**What needs to be done**
Each entry should be written out again exactly, so that nothing is lost.

Saved entries
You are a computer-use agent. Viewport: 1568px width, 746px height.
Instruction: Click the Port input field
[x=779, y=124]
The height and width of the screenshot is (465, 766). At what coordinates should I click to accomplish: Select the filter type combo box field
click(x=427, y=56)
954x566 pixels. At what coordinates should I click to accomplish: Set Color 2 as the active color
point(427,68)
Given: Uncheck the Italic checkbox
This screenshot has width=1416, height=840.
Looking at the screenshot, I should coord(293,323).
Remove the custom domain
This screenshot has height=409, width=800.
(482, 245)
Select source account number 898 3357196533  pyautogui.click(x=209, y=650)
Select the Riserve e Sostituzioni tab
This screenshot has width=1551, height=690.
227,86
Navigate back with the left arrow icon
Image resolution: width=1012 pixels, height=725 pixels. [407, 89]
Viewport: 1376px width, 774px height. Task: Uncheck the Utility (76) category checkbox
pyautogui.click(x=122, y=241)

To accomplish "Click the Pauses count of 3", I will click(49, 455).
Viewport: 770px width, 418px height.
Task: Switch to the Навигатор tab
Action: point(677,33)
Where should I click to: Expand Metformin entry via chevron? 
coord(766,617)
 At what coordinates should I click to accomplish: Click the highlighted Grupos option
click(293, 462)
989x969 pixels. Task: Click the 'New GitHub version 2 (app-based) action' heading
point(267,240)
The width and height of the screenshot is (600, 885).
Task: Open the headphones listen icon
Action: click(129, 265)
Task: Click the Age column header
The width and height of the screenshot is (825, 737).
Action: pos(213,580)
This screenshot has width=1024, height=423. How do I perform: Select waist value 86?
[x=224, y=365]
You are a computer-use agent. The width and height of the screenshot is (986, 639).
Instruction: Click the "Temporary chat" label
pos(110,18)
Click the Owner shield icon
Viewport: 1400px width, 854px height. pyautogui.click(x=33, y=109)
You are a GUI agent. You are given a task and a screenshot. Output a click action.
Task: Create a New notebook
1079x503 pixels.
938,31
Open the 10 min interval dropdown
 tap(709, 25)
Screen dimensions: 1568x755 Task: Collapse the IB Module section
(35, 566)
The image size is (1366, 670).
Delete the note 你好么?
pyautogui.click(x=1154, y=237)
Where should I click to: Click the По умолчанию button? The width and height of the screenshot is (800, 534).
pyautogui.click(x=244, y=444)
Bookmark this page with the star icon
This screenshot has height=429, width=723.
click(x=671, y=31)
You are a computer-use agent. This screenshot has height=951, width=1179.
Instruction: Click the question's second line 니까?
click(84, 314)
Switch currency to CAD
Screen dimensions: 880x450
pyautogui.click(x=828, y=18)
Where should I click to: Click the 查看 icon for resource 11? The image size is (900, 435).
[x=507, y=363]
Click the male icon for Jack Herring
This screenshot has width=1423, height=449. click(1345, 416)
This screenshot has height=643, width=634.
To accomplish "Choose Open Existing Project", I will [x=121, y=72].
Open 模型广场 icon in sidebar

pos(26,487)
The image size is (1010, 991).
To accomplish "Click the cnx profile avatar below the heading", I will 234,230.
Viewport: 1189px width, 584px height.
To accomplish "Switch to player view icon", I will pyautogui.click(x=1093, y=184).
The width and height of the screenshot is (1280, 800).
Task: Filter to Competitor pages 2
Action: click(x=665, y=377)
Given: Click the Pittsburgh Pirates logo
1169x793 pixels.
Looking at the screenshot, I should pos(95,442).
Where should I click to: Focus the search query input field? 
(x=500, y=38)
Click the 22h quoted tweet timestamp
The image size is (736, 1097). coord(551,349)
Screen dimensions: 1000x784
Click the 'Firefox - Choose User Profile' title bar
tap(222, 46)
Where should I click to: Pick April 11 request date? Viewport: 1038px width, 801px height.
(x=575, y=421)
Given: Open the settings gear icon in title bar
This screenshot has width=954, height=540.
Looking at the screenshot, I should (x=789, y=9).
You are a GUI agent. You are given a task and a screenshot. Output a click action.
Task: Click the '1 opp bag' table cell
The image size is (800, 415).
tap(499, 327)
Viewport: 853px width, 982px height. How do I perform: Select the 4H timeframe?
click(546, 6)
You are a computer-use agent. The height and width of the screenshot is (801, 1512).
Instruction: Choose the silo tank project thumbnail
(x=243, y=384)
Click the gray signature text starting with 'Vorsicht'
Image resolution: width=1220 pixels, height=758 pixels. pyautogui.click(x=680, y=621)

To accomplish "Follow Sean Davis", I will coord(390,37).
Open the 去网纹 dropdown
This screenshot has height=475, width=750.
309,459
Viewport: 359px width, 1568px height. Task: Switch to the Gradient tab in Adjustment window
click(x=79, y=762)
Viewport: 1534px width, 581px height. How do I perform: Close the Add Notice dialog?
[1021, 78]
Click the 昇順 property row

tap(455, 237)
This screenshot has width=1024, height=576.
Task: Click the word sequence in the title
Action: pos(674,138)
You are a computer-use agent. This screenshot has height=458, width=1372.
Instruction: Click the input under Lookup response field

**Solution to this task**
You are a computer-use agent. Viewport: 1568px width, 746px height.
Instruction: Click the Port input field
[x=779, y=124]
The height and width of the screenshot is (465, 766). At what coordinates should I click to accomplish: Select the filter type combo box field
click(x=427, y=56)
954x566 pixels. At what coordinates should I click to accomplish: Set Color 2 as the active color
point(427,68)
Given: Uncheck the Italic checkbox
This screenshot has width=1416, height=840.
Looking at the screenshot, I should coord(293,323).
Remove the custom domain
This screenshot has height=409, width=800.
(482, 245)
Select source account number 898 3357196533  pyautogui.click(x=209, y=650)
Select the Riserve e Sostituzioni tab
This screenshot has width=1551, height=690.
227,86
Navigate back with the left arrow icon
Image resolution: width=1012 pixels, height=725 pixels. [407, 89]
Viewport: 1376px width, 774px height. Task: Uncheck the Utility (76) category checkbox
pyautogui.click(x=122, y=241)

To accomplish "Click the Pauses count of 3", I will click(49, 455).
Viewport: 770px width, 418px height.
Task: Switch to the Навигатор tab
Action: point(677,33)
Where should I click to: Expand Metformin entry via chevron? 
coord(766,617)
 At what coordinates should I click to accomplish: Click the highlighted Grupos option
click(293, 462)
989x969 pixels. Task: Click the 'New GitHub version 2 (app-based) action' heading
point(267,240)
The width and height of the screenshot is (600, 885).
Task: Open the headphones listen icon
Action: click(129, 265)
Task: Click the Age column header
The width and height of the screenshot is (825, 737).
Action: pos(213,580)
This screenshot has width=1024, height=423. How do I perform: Select waist value 86?
[x=224, y=365]
You are a computer-use agent. The width and height of the screenshot is (986, 639).
Instruction: Click the "Temporary chat" label
pos(110,18)
Click the Owner shield icon
Viewport: 1400px width, 854px height. pyautogui.click(x=33, y=109)
You are a GUI agent. You are given a task and a screenshot. Output a click action.
Task: Create a New notebook
1079x503 pixels.
938,31
Open the 10 min interval dropdown
 tap(709, 25)
Screen dimensions: 1568x755 Task: Collapse the IB Module section
(35, 566)
The image size is (1366, 670).
Delete the note 你好么?
pyautogui.click(x=1154, y=237)
Where should I click to: Click the По умолчанию button? The width and height of the screenshot is (800, 534).
pyautogui.click(x=244, y=444)
Bookmark this page with the star icon
This screenshot has height=429, width=723.
click(x=671, y=31)
You are a computer-use agent. This screenshot has height=951, width=1179.
Instruction: Click the question's second line 니까?
click(84, 314)
Switch currency to CAD
Screen dimensions: 880x450
pyautogui.click(x=828, y=18)
Where should I click to: Click the 查看 icon for resource 11? The image size is (900, 435).
[x=507, y=363]
Click the male icon for Jack Herring
This screenshot has width=1423, height=449. click(1345, 416)
This screenshot has height=643, width=634.
To accomplish "Choose Open Existing Project", I will [x=121, y=72].
Open 模型广场 icon in sidebar

pos(26,487)
The image size is (1010, 991).
To accomplish "Click the cnx profile avatar below the heading", I will 234,230.
Viewport: 1189px width, 584px height.
To accomplish "Switch to player view icon", I will pyautogui.click(x=1093, y=184).
The width and height of the screenshot is (1280, 800).
Task: Filter to Competitor pages 2
Action: click(x=665, y=377)
Given: Click the Pittsburgh Pirates logo
1169x793 pixels.
Looking at the screenshot, I should pos(95,442).
Where should I click to: Focus the search query input field? 
(x=500, y=38)
Click the 22h quoted tweet timestamp
The image size is (736, 1097). coord(551,349)
Screen dimensions: 1000x784
Click the 'Firefox - Choose User Profile' title bar
tap(222, 46)
Where should I click to: Pick April 11 request date? Viewport: 1038px width, 801px height.
(x=575, y=421)
Given: Open the settings gear icon in title bar
This screenshot has width=954, height=540.
Looking at the screenshot, I should (x=789, y=9).
You are a GUI agent. You are given a task and a screenshot. Output a click action.
Task: Click the '1 opp bag' table cell
The image size is (800, 415).
tap(499, 327)
Viewport: 853px width, 982px height. How do I perform: Select the 4H timeframe?
click(546, 6)
You are a computer-use agent. The height and width of the screenshot is (801, 1512).
Instruction: Choose the silo tank project thumbnail
(x=243, y=384)
Click the gray signature text starting with 'Vorsicht'
Image resolution: width=1220 pixels, height=758 pixels. pyautogui.click(x=680, y=621)

To accomplish "Follow Sean Davis", I will coord(390,37).
Open the 去网纹 dropdown
This screenshot has height=475, width=750.
309,459
Viewport: 359px width, 1568px height. Task: Switch to the Gradient tab in Adjustment window
click(x=79, y=762)
Viewport: 1534px width, 581px height. How do I perform: Close the Add Notice dialog?
[1021, 78]
Click the 昇順 property row

tap(455, 237)
This screenshot has width=1024, height=576.
Task: Click the word sequence in the title
Action: pos(674,138)
You are a computer-use agent. This screenshot has height=458, width=1372.
Instruction: Click the input under Lookup response field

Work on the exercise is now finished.